### WHAT IS REQUIRED
If a line includes the word "will", it belongs in the count; state the total for the data below and add nothing.

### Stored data
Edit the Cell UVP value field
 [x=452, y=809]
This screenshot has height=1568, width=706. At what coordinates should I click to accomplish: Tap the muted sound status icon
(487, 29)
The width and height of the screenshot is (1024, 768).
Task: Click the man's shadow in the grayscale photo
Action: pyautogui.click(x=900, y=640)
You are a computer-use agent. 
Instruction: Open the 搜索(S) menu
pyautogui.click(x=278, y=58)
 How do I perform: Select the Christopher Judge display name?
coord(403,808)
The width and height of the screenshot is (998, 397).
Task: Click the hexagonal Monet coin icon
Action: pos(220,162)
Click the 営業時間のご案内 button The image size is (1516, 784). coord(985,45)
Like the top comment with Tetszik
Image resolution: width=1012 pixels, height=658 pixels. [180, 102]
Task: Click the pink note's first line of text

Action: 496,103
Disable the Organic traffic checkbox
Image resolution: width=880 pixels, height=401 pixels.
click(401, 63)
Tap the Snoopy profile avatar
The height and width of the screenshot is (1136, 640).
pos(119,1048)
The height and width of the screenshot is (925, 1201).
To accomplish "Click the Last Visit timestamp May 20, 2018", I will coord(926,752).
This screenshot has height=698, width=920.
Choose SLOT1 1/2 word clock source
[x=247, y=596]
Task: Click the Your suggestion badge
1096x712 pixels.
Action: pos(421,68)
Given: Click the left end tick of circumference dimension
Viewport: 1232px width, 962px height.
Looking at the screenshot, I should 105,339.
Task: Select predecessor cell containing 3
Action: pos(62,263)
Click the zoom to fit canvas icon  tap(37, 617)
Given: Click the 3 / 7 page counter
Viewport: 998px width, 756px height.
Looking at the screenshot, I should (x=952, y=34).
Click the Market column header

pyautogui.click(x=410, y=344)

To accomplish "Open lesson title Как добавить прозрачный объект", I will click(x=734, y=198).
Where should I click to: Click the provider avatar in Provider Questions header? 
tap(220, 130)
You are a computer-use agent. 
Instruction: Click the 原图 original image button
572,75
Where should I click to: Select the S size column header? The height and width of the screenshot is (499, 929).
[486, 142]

### ANSWER BELOW
2